------ MATERIAL SUPPLIED ------

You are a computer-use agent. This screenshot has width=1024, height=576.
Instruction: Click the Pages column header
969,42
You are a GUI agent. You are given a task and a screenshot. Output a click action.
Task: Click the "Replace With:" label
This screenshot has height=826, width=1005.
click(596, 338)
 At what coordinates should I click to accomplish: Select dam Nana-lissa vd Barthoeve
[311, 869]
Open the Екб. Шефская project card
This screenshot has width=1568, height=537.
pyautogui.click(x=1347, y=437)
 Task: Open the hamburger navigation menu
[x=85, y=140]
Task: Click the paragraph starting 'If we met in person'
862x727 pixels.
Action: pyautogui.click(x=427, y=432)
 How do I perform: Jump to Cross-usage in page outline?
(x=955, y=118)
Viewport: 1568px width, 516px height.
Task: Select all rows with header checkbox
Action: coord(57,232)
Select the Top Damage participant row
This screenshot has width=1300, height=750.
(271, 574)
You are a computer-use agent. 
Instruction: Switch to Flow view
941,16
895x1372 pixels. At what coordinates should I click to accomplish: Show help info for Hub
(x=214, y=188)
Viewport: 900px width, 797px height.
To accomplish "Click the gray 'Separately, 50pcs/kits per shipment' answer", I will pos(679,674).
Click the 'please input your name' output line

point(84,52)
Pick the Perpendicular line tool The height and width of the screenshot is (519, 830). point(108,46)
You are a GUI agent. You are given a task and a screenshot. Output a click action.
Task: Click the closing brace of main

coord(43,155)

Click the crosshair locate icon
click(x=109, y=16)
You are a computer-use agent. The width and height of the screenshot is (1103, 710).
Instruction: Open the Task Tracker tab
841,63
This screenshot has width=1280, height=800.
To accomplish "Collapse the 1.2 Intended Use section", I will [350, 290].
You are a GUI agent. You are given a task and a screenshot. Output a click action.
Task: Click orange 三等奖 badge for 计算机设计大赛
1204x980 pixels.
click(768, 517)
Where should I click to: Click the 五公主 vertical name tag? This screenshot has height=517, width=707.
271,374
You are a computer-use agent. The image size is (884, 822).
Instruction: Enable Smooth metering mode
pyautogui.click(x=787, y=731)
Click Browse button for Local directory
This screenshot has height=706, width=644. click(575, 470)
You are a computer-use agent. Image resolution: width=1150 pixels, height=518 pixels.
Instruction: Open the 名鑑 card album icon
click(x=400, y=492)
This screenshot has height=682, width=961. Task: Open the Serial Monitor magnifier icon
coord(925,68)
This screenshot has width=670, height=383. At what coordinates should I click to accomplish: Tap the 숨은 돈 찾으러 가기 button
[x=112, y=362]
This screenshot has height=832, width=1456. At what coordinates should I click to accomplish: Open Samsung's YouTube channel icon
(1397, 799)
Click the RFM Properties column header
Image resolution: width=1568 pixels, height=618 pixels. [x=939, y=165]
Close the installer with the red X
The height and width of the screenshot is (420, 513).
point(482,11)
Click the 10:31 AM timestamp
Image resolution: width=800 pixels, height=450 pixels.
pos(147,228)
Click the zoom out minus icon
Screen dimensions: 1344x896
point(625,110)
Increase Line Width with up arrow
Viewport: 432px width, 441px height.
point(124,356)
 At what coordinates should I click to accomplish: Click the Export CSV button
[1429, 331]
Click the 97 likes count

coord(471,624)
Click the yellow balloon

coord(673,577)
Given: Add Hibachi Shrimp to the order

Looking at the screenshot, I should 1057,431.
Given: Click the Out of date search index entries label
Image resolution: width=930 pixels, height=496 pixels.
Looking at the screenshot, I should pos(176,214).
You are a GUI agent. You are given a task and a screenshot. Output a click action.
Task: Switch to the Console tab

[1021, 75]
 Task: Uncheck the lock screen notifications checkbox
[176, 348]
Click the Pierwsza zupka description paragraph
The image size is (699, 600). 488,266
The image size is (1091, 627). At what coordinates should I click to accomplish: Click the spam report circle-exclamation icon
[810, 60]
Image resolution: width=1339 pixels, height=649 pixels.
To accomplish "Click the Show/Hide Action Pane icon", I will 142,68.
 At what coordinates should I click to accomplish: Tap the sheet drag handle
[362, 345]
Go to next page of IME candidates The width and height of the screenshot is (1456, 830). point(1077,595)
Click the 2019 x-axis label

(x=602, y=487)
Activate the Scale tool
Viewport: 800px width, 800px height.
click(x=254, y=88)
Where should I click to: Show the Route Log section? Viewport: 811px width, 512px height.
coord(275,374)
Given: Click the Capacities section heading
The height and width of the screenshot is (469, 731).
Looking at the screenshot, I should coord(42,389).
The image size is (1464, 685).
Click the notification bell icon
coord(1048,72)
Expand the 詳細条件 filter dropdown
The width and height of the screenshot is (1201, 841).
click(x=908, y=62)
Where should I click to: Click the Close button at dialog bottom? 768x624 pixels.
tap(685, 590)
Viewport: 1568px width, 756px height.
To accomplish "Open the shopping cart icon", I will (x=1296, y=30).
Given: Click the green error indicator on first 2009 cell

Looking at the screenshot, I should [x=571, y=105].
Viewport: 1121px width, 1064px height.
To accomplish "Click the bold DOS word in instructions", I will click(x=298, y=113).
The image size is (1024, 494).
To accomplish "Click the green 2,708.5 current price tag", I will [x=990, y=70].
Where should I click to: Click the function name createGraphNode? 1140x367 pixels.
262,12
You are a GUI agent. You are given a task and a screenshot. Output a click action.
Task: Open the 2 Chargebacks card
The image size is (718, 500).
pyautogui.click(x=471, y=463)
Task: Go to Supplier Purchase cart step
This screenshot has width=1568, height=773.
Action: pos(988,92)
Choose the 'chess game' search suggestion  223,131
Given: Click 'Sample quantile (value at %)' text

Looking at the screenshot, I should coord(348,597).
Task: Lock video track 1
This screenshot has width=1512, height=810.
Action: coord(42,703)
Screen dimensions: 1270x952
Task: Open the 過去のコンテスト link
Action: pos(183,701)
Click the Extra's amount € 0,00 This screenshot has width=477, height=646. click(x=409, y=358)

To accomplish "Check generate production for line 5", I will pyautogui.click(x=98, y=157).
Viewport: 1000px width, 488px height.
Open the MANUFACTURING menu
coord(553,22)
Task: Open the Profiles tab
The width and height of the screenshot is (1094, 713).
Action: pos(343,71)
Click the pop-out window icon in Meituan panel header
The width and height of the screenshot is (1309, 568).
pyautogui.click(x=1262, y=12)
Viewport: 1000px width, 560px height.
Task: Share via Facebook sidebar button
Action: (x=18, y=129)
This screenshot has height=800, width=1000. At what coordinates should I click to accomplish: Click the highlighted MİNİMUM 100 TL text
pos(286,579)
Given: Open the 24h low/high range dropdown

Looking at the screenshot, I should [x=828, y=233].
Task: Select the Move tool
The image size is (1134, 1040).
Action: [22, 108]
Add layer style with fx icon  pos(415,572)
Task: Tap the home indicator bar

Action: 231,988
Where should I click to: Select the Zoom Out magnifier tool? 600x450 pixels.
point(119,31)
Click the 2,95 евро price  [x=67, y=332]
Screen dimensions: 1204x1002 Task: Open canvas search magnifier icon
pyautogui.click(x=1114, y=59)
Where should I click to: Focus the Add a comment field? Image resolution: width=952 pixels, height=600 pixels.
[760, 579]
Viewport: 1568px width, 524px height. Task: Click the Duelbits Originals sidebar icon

------

PROBLEM |
Only a number is expected: the count of lines in the data that contain the word "price".

EXPECTED ANSWER |
2